16 December 2008

Perfectionism is a disease – and a business killer


If you are starting a new business in this economy, here’s a major secret: strive for good enough. Aiming for making everything perfect before you launch is a form of self and business sabotage.

What? How can that be true, you ask?

Striving for perfection can be a mask for avoiding feelings of fear and doubt. As a psychotherapist for 18+ years, I can guarantee you that you can survive those feelings, and they may even be educational and enlightening for you. They’re just uncomfortable, but that’s okay. You can survive a little discomfort if you’re open to feedback from your SMART* plan.

But you won’t survive falling into compulsive habits of fixing one more thing, and just one more, and just this last thing, if what is driving you is a fear-fantasy that you must reach some magical level of readiness or knowledge or product line. This fear-fantasy actually robs you of the focus and energy and self-confidence needed to critically evaluate how well you do in the first 3-9 months, and where / how to adjust to do meet the wants of your market niche.

Worse, that fear-fantasy gets projected onto your clients. They will feel your anxiety, and will begin to doubt you more than you doubt yourself, creating a downward spiral of poor self-confidence that kills your client attractability. You don't have to explain or give excuses for what you aren't doing yet, or for what isn't ready (as in "perfect") yet. Just fully (emotionally) own what you are offering in the moment.

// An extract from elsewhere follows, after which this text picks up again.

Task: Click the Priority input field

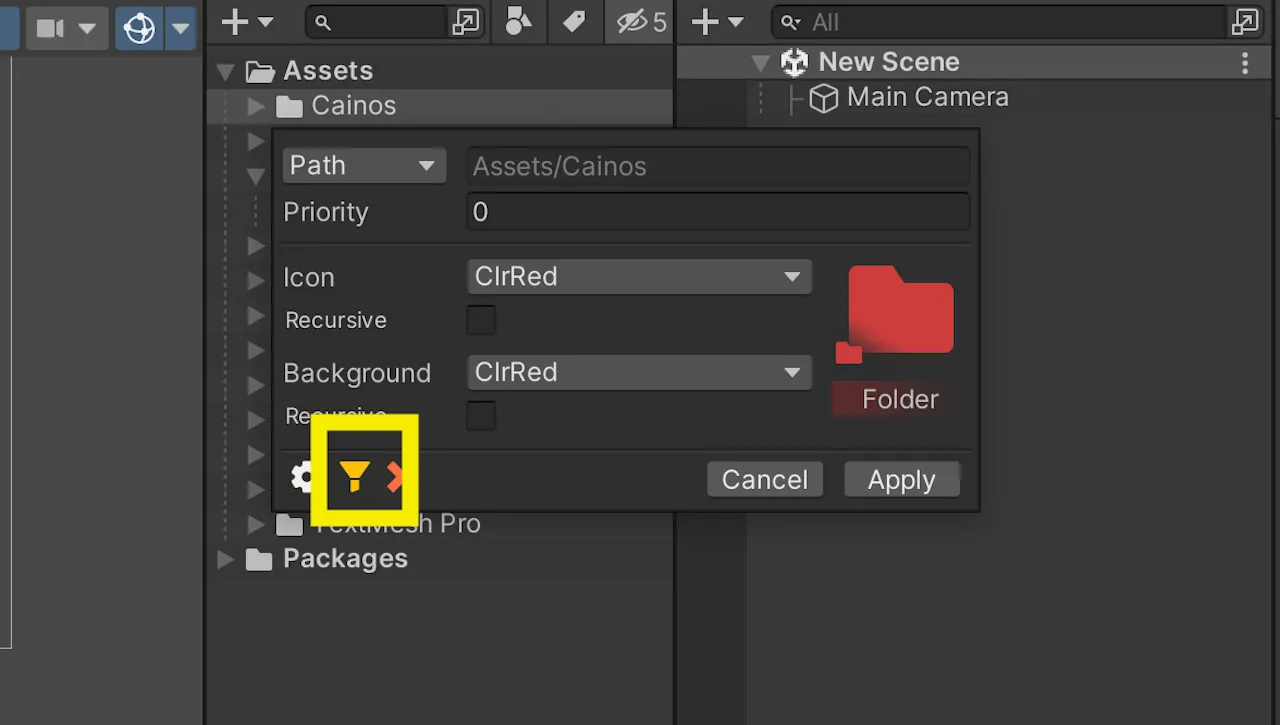Action: point(718,212)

Here’s the recipe for solopreneur success: Start small, do SMART things, and be good enough.

*SMART is an acronym for Specific, Measurable, Aligned, Risk, and Timebound. In referring to your business plans and marketing efforts, be specific about your ideal client, make your goals measurable, ensure that your efforts are aligned with your vision and personality, risk reasonable resources and emotions, and have clear deadlines for launching and timelines for evaluating how well things are working before tinkering with the initial efforts.

Good enough is good enough, folks. Perfection is a mental illness.

01 December 2008

What a Niche is and What it Isn't

I'm hearing coaching students voicing reluctance to declare a niche in the same way that my counseling colleagues are reticent to do so. In the coaching spirit of reframing and shifting perspectives, I offer these thoughts:

What A Niche Is

A niche is a magnet. It's a way of presenting yourself as a specialist in helping an identifiable set of people with a defined range of problems, and drawing those people to you to aquire your help.

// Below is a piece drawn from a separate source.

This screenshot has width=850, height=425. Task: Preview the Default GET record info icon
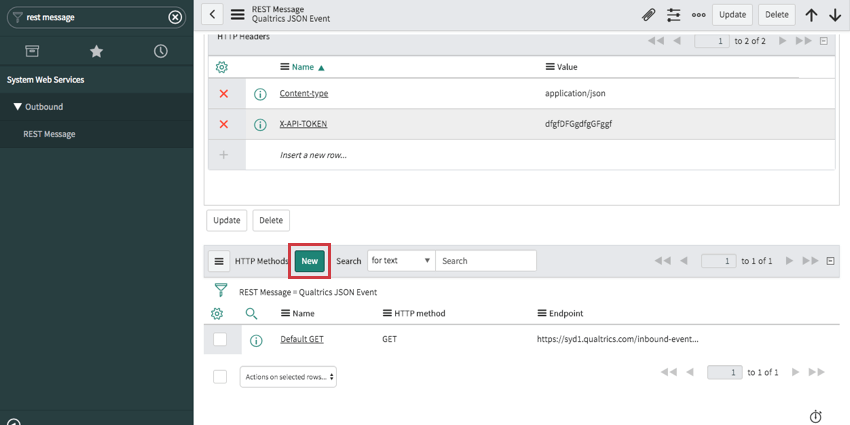click(x=256, y=340)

A niche is a focusing tool. It helps you determine how to put the range of your skills into language that people who will want them can recognize.


What A Niche Isn't

A niche is not a description of you. You are not the niche. Your clients and their problems are the niche.

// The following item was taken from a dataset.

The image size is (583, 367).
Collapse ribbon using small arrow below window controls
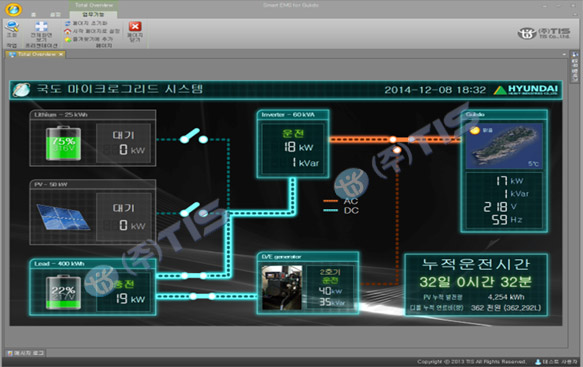[575, 15]
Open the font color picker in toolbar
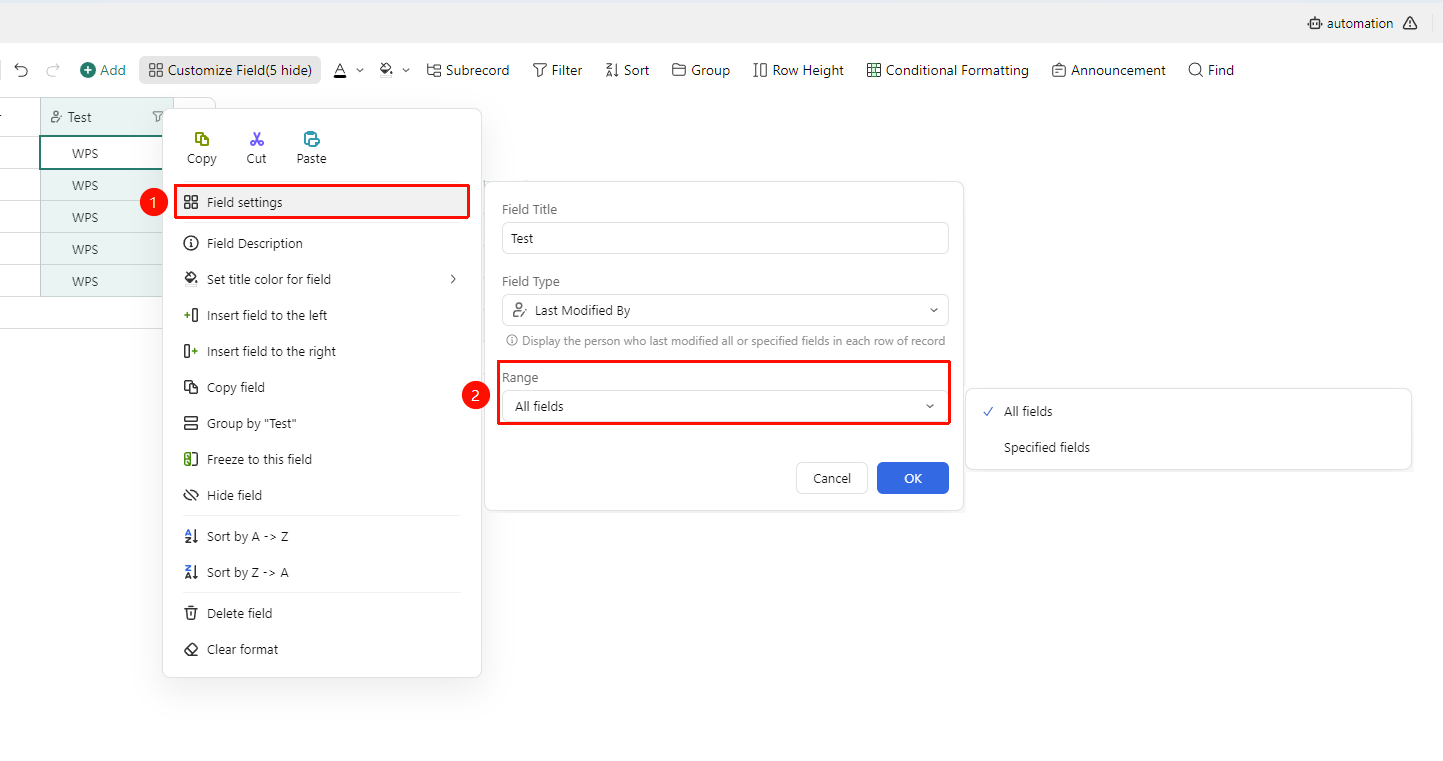This screenshot has width=1443, height=761. [340, 70]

A niche is not a way to limit who you work with. It's a way to better ensure that some if not most of the people you work with will be ideal for you -- ideal as in, have issues you really like to work with and feel exceedingly expert at, and who perfectly match your preferred way of working, your personality, don't blink at your policies, and think you're worth every penny.

A niche is not about the work you do. It's about getting clients so that you can DO the work you do. Despite believing that a good coach can coach anyone who is coachable (or that everyone is coachable by a good coach), that idea is not helpful in marketing. In fact, it's counterproductive because it promotes vague, overly general, and confusing messages.

The same holds true for naturopaths, who by training are primary care generalists. Specialize in a condition and/or a population, and you'll have a full practice.

Likewise for mental health counselors, who take comprehensive exams and then feel we can treat almost anyone. Maybe so, but prospective clients want a clinician with some expertise in their specific issue.

Prospective clients will not care or be impressed by the fact that you can coach, counsel or heal everyone on / with everything. That actually may sound implausible and therefore suspect. It will make your marketing backfire.

We all feel special and unique, and when we need help we want the specialist who is expert at our unique problem. We don't want the jack of all trades.

Ironically, holding yourself out as a specialist in one area will make you seem more client attractive to others in other areas. They psychology is that if you are an expert at one thing, you're probably pretty darn good at a few other things. Whether that's true or not, it works for the purposes of marketing.

And that's why niche marketing works for coaches and NDs like it does for counselors.